** Aim **
Report only how many lines in the entries below contain the string "size".

** Entries from a pointing dataset **
========

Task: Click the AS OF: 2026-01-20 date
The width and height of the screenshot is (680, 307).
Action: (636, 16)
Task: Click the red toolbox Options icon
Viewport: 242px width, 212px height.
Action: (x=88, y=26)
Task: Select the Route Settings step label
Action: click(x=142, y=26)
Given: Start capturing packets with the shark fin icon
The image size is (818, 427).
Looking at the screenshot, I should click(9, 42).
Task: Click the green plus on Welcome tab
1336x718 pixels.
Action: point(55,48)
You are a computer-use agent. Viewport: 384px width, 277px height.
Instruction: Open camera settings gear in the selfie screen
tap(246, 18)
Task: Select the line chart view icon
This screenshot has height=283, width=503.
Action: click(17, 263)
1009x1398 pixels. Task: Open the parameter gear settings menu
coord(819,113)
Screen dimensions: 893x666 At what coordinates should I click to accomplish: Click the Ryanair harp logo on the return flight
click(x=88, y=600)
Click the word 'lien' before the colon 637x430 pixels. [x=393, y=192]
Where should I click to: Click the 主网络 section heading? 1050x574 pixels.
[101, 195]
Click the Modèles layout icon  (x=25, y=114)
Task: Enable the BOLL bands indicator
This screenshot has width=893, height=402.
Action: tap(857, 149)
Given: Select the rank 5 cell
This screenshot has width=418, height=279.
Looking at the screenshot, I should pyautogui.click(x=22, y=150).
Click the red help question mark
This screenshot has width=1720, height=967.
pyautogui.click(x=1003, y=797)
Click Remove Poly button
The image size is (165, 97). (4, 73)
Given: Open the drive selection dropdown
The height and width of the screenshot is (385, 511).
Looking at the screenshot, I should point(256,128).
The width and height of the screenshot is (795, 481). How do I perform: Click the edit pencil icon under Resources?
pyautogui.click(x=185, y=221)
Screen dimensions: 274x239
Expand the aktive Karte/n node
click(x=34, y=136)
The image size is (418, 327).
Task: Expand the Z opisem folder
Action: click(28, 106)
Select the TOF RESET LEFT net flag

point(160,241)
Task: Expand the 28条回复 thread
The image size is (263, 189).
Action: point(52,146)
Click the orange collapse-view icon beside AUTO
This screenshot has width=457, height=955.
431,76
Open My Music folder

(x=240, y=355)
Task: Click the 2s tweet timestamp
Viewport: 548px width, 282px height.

========

** Solved exercise **
4